Lo uccidono il 15 settembre di vent’anni fa, don Pino. Sta rientrando a casa, proprio quel giorno compie 56 anni. Per lui è stata una giornata come quelle di sempre: di lavoro, tra giovani sbandati, donne da aiutare perché faticano a mettere il pranzo con la cena, anziani che non hanno assistenza. Solo ora pensa di concedersi qualche ora di riposo, e festeggiare con gli amici e i collaboratori il compleanno: una fetta di torta, un bicchiere di vino…L’ordine di ucciderlo viene dai fratelli Graviano, boss del quartiere, fedelissimi dei corleonesi. Don Pino è popolare, la gente del quartiere gli vuole bene; e allora pensano di simulare una rapina di tossici che finisce male. Ma perché la Cosa nostra vuole eliminare questo sacerdote? Certo, don Pino è scomodo: strappa i ragazzi dalla strada, dove molti di loro spacciano droga per conto dei mafiosi, insegna loro l’amore per la legalità, con il suo esempio che vale più di mille discorsi e di cento cortei, pesta troppi piedi troppe volte…
E poi…la Chiesa non sta più al suo posto. Bei tempi quando c’erano parroci compiacenti, quando i cappellani carcerari si prestavano a fare da tramite tra i boss in carcere al Grand Hotel dell’Ucciardone e i “picciotti” ancora fuori, quando don Agostino Coppola sposava, sapendo benissimo chi erano e non trovando nulla da dire essendo lui stesso un mafioso, Totò Riina, ù curto con Ninetta Bagarella…Bei tempi, pensano i boss. Ma non ci sono più i preti di una volta…E ci mancava Giovanni Paolo II: il 9 maggio del 1993 ad Agrigento quel papa venuto dalla Polonia, pronuncia parole di fuoco: “…Mafia! Non può cambiare e calpestare questo diritto santissimo di Dio! Questo popolo, popolo siciliano, talmente attaccato alla vita.

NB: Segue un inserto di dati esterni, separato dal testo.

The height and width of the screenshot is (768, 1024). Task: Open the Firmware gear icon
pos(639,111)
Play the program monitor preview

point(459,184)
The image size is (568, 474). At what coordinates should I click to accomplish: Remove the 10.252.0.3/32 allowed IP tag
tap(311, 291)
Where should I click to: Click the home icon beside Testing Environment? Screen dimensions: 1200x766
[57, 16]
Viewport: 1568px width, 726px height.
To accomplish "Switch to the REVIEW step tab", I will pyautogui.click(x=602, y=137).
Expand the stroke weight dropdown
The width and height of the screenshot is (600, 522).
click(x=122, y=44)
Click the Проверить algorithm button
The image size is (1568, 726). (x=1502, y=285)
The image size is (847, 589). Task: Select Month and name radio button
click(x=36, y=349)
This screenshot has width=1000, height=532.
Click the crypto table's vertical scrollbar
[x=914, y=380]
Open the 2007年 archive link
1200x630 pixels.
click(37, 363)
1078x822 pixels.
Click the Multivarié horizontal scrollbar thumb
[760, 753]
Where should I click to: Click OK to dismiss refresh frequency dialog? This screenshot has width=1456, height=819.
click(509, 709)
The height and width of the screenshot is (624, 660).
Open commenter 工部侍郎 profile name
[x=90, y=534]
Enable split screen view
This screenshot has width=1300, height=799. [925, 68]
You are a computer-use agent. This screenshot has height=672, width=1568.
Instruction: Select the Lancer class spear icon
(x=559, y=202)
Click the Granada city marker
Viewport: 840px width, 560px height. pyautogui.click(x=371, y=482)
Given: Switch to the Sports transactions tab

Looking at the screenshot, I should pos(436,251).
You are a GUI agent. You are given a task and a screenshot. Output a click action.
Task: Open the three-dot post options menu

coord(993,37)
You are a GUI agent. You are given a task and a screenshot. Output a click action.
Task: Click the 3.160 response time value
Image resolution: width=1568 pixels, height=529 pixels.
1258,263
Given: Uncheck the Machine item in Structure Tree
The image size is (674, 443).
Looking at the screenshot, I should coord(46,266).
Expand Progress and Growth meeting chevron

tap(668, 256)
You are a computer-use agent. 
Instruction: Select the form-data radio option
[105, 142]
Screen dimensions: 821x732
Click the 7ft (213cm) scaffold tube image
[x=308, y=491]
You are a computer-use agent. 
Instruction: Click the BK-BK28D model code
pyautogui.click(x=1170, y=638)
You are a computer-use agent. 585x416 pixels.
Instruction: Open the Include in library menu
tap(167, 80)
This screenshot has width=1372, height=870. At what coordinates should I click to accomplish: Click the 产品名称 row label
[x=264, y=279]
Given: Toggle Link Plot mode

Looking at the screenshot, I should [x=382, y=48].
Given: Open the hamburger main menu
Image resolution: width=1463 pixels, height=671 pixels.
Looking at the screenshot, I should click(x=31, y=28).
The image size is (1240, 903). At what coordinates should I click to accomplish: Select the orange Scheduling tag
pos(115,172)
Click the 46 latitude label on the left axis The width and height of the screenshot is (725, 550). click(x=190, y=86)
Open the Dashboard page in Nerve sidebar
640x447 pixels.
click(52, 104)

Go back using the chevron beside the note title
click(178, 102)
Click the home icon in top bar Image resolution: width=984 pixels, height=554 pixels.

Popolo che ama la vita, che dà la vita, non può vivere sempre sotto la pressione di una civiltà contraria, civiltà della morte…Lo dico ai responsabili, lo dico ai responsabili: convertitevi! Una volta verrà il giudizio di Dio!”.
Bisognava dare un segnale a una Chiesa che mai come allora denuncia la mafia, bisognava farla pagare a chi, come don Pino, la sfida apertamente, e il suo esempio può ridare speranza e coraggio, e può essere imitato da tanti altri; a chi comunicava valori nuovi rispetto a quelli trasmessi dalla mafia. Come faceva un semplice prete di borgata chiamato don Pino, ucciso la sera del 15 settembre di vent’anni fa, il giorno del suo 56esimo compleanno.